Adding a repeal of the individual healthcare mandate to the Senate's tax reform bill will not make it more difficult to get it passed, Sen. James Lankford said Wednesday.
"You have pretty strong agreement among Republicans that we don't like the individual mandate," the Oklahoma Republican told MSNBC's "Morning Joe" program.
"The reason is that it's a tax put directly on people that can afford it the least."
Lankford said that in his state alone, 81 percent of the people who are paying the individual mandate tax earn less than $50,000 a year.
"This was a tax that intended to push people to buy insurance, but it's the people that can afford it the least," said Lankford.
Meanwhile, the Senate bill calls for permanent corporate tax cuts, while requiring individual tax cuts to expire, but Lankford said he expects the cuts would be renewed and "should stay very consistent."
He is concerned, however, about the effects on the debt and deficit if corporate rates remain reduced permanently.
"It's extremely important we focus in on this," Lankford said. "Ten years from now we'll have a different look of what's happening and where we are with economic growth, evaluate it and make the decision at that time. You can't guess what the tax rate is going to be in a couple of years."

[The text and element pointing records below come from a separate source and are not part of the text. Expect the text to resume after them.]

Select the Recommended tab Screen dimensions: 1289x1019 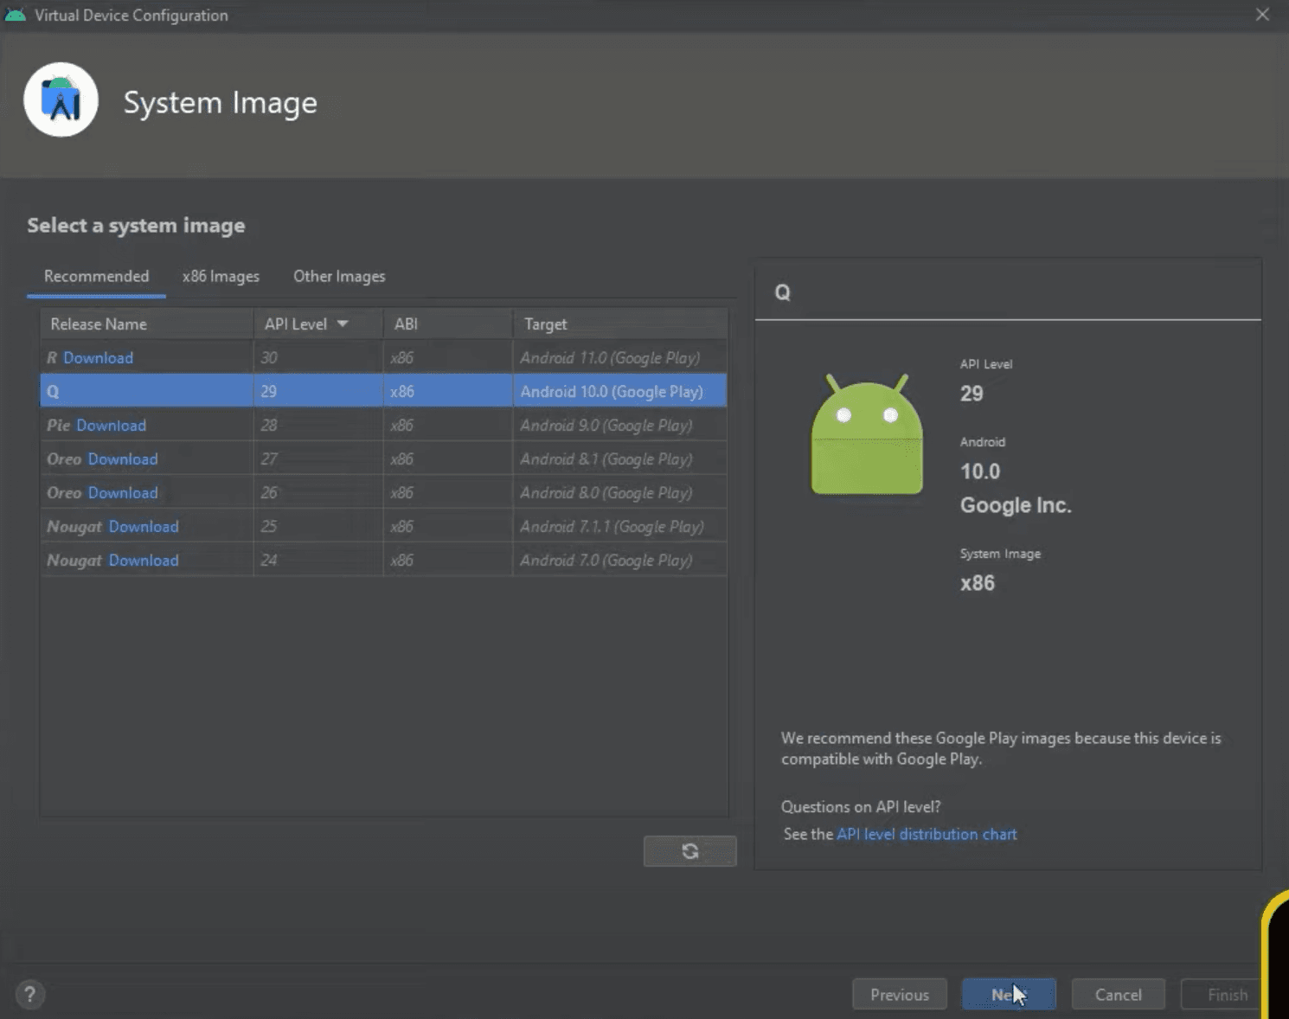[x=96, y=276]
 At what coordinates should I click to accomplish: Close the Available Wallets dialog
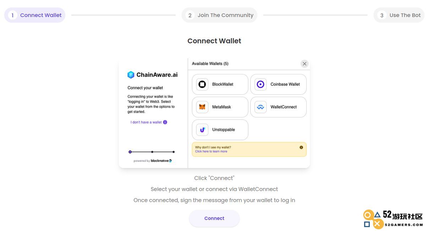point(305,64)
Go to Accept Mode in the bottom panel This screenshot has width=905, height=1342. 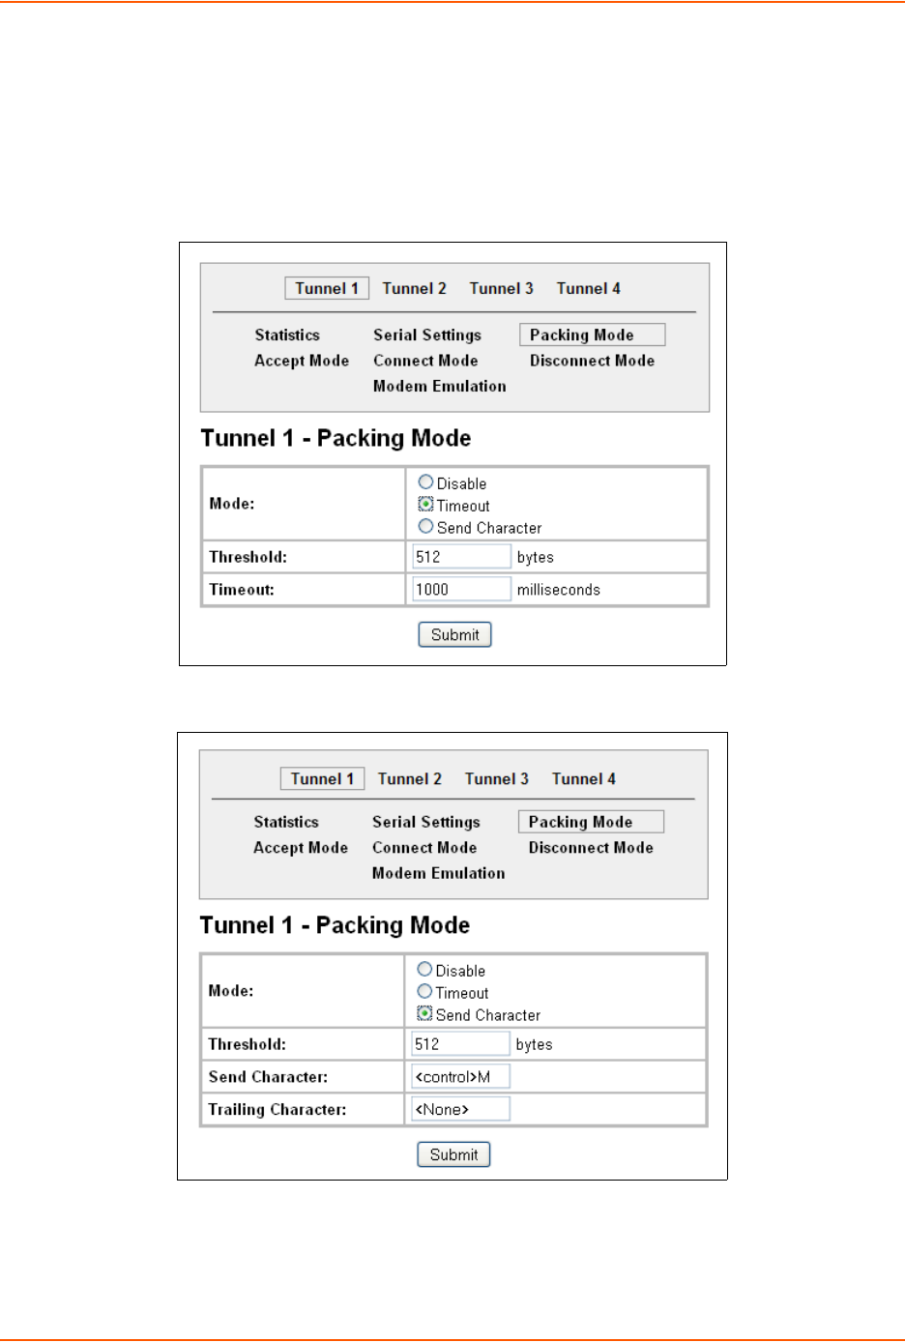click(x=301, y=848)
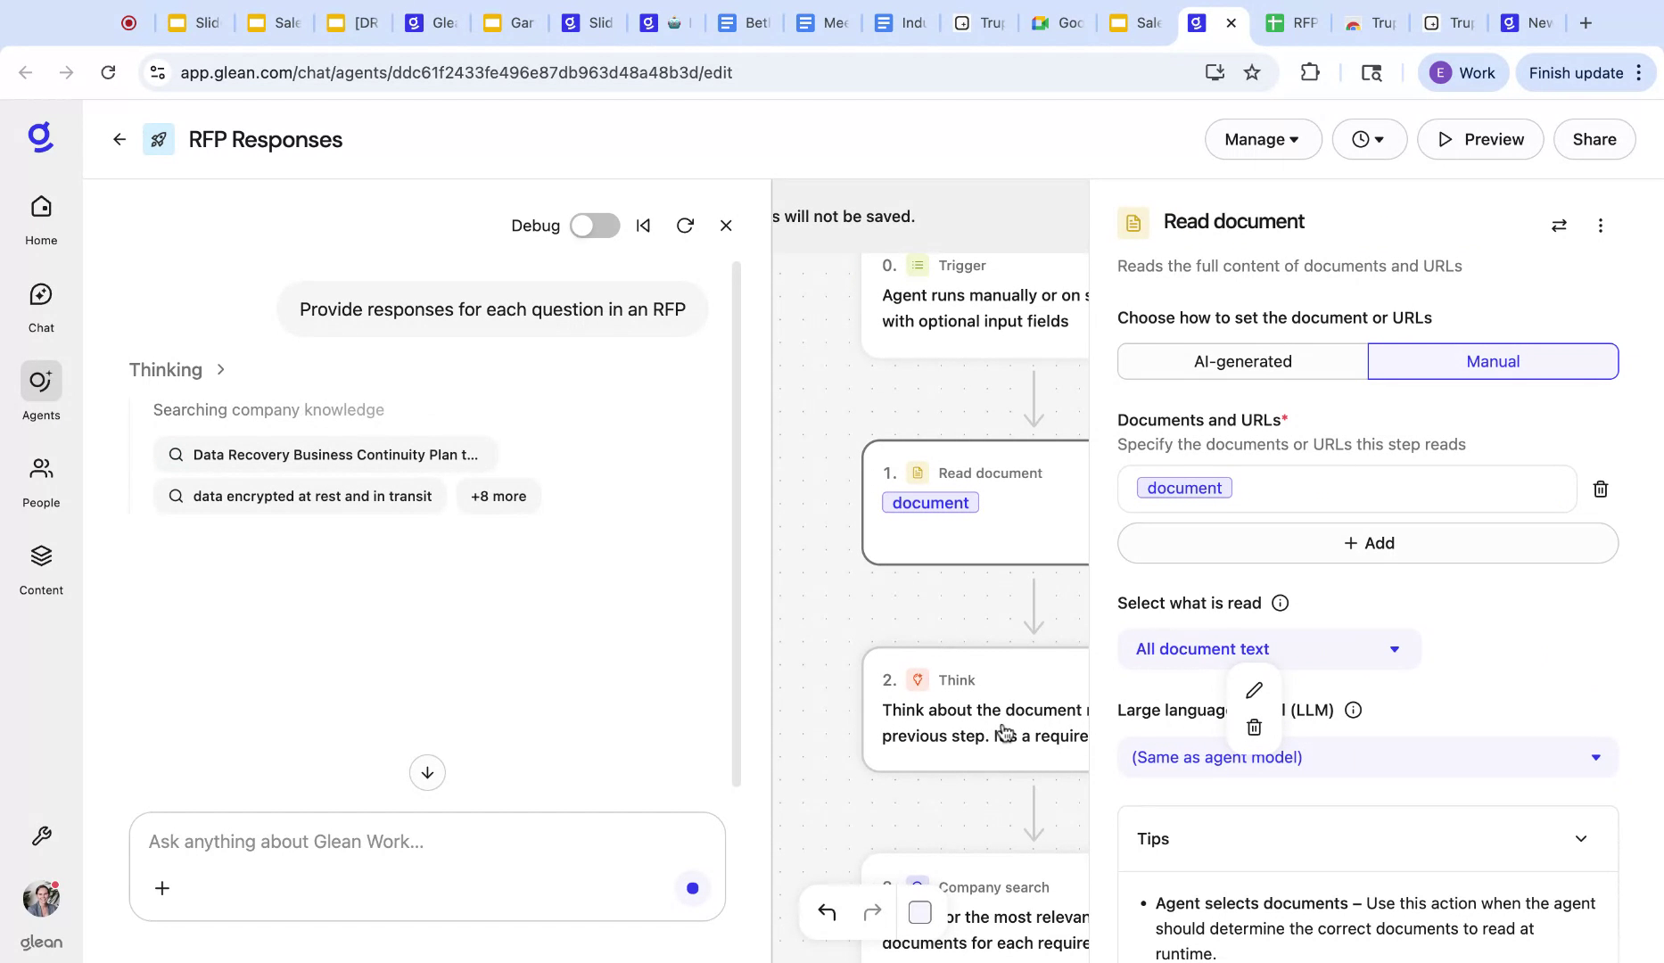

If that would happen, then people might not invest, he continued, meaning "jobs don't grow, you don't have growth in the economy, and people don't have higher wages."
Whomever is in the House and Senate 10 years from now, he continued, will have to evaluate matters at that point, but "we have to have consistent spending or we'll never get charge of the debt and deficit."
Meanwhile, the matter of deductions for state and local taxes have been set "completely aside" in the Senate bill, and will likely become a negotiating point between the House and Senate during when the bill goes into conference.
Lankford also spoke about the situation involving Alabama GOP Senate candidate Roy Moore, telling the program he thinks the former judge should step out of the rate over claims of sexual assault dating back to the late 1970s-early 1980s.
"Obviously, I'm incredibly sad for those girls that were affected during that time period, their families and the nation," said Lankford. "People of Alabama are having to make a decision on someone who had immoral behavior or someone they don't like their politics on."
However, Lankford said he is pleased that the nation is now talking about moral issues and trying to hold its leaders to a higher standard.